The massively popular dinosaur hall at the Smithsonian’s National Museum of Natural History will be closed as of Monday for a $48 million, five-year overhaul. As I reported earlier, most of the more popular specimens won’t reappear until 2019, when the high-traffic Fossil Hall at the world’s second-most-visited museum is reopened.
Once completed, the 31,000-square-foot hall will have a new centerpiece: “the Nation’s T. rex,” one of the most complete Tyrannosaurus rex skeletons ever unearthed. (In Washington on a long-term loan from the Army Corps of Engineers, the T. rex was delivered to the Mall from Montana last week, via FedEx.)
From my earlier story: “Those five years are going to fly by,” promised museum director Kirk Johnson, who didn’t sound fully convinced. “It’s definitely going to be traumatic for me, because I’m a paleontologist. … I’m also thinking of the kids who won’t be able to see the dinosaurs.”
Dinosaurs aren’t disappearing completely from Washington’s top tourist attraction. The Nation’s T. rex is being examined, cleaned, reinforced and scanned, piece by brittle piece, in an exhibition space dubbed the “Rex Room” over the next few months.
The museum’s full-size T. rex replica known as “Stan” and a massive Triceratops cast, “Hatcher,” will be displayed on the museum’s second floor by Memorial Day. A stopgap exhibition, “The Last American Dinosaurs, Discovering a Lost World,” will open in November, two days before Thanksgiving. The interim exhibition will feature Stan, Hatcher and several skulls (including an Edmontosaurus) and will remain open until the Fossil Hall reopens.
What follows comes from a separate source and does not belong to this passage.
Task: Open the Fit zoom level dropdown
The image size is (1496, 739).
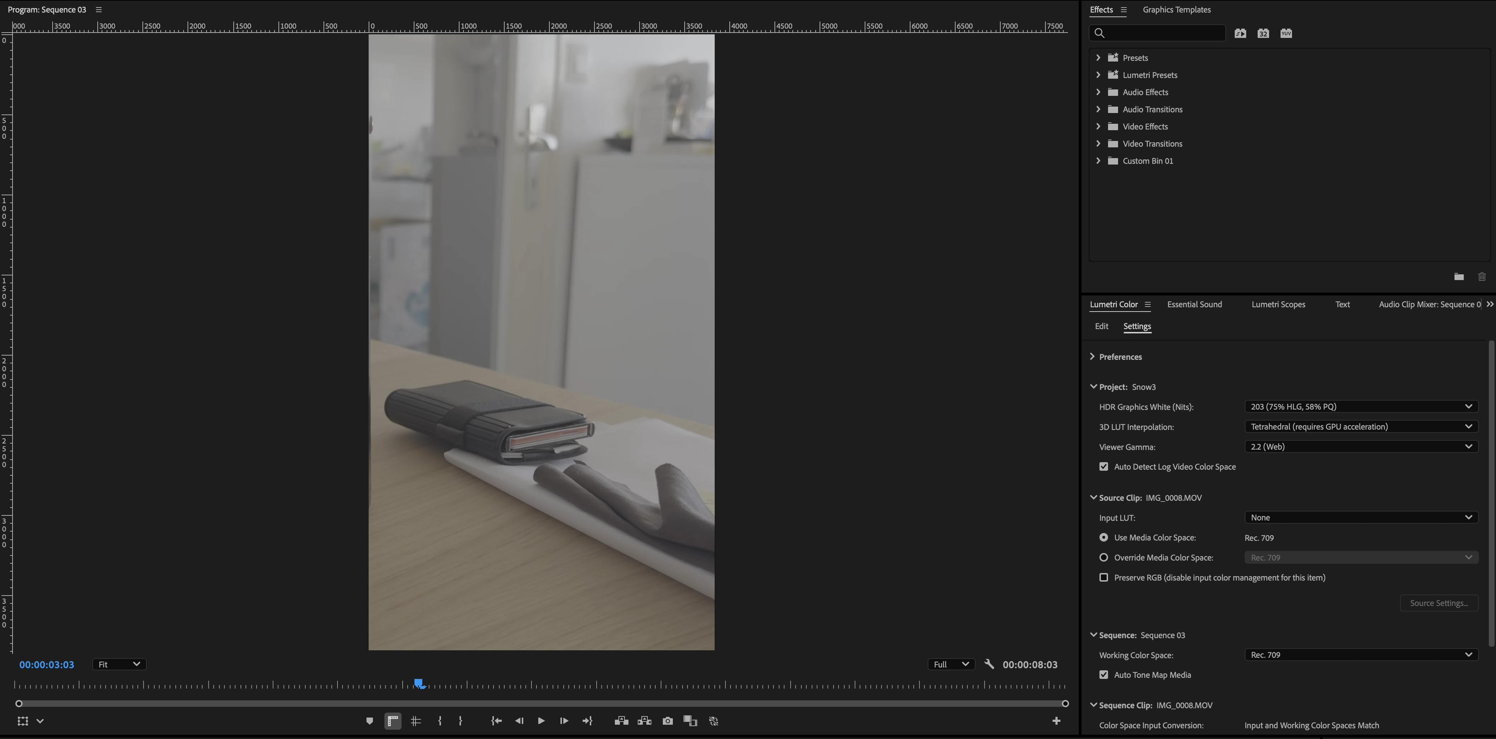Action: pyautogui.click(x=119, y=664)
A cast of the Nation’s T. rex skull will remain on display, too, in the museum’s Constitution Avenue lobby. Fun fact about the cast: It lived in then-Rep. Newt Gingrich’s office back when he was speaker of the House.
Still, even with the interim exhibitions, Johnson told me earlier this year, the dinosaur experience “won’t be as rich as we presently offer and will offer” at the kid magnet on the Mall, which trails only the Louvre in museum visits, according to the Themed Entertainment Association.
An estimated 8 million people visited the Natural History Museum last year. Two-thirds of them — nearly 5.5 million people — passed through the Fossil Hall. During the closure, Johnson said, 25 million to 30 million people “will miss the opportunity to see the hall, and that’s a shame.”
But the five-year closure is necessary because each of the specimens currently on display must be dismantled, cleaned and remounted — a laborious and potentially fraught process. There is also work to be done in and around the hall itself, with “construction to the guts of the building and taking the architecture back to its original 1910 splendor,” Johnson said.
“I would dearly love to do it faster,” he said, “but I have been convinced by the staff that it’s going to be a five-plus-year project, with lots of people working very hard for that full amount of time.”
During the Fossil Hall closure, the rest of the signature items in the museum’s massive collection will remain on display — from the Hope Diamond, which sits on a rotating pedestal behind bulletproof glass, to the giant African bush elephant that towers over visitors in the rotunda.
The museum, by the way, will close later than usual on Saturday and Sunday — 7:30 p.m. — to give visitors one last chance to visit the dinosaur hall.
There are also several public programs planned for the weekend to help send off the dinosaurs, including a Dino Film Fest (with post-screening Q&As) and “red carpet” photo opps with the fossils, which will be uploaded to the museum’s Fossil Hall Fotorama! gallery.